**WHAT IS EXPECTED**
Every line of the entries below that includes "agent" belongs in the answer, copied as written.

[Saved entries]
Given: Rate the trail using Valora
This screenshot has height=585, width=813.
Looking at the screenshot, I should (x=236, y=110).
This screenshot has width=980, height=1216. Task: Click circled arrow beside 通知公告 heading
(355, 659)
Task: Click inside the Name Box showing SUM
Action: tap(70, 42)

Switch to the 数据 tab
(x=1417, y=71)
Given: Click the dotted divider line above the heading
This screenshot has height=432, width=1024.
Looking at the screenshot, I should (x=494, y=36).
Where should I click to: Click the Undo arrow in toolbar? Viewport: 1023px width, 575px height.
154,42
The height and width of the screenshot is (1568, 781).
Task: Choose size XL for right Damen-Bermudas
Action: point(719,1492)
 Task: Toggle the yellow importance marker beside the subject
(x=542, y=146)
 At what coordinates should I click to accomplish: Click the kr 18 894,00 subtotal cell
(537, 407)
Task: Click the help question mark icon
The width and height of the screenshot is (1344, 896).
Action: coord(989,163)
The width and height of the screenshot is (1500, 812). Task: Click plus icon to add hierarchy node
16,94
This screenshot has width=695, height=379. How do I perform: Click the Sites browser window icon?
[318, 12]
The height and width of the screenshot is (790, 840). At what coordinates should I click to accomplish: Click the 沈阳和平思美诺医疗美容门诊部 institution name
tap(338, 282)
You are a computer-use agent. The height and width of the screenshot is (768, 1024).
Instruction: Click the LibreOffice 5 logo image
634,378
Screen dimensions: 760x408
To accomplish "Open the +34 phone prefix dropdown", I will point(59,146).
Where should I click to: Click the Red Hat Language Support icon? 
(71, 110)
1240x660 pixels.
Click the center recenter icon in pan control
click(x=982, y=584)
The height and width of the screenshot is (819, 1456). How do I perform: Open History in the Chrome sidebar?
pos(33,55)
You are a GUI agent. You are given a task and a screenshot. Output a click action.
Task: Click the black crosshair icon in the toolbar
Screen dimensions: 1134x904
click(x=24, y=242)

**EXERCISE OUTPUT**
You are a computer-use agent. The height and width of the screenshot is (768, 1024).
You are a GUI agent. You are given a task and a screenshot. Output a click action.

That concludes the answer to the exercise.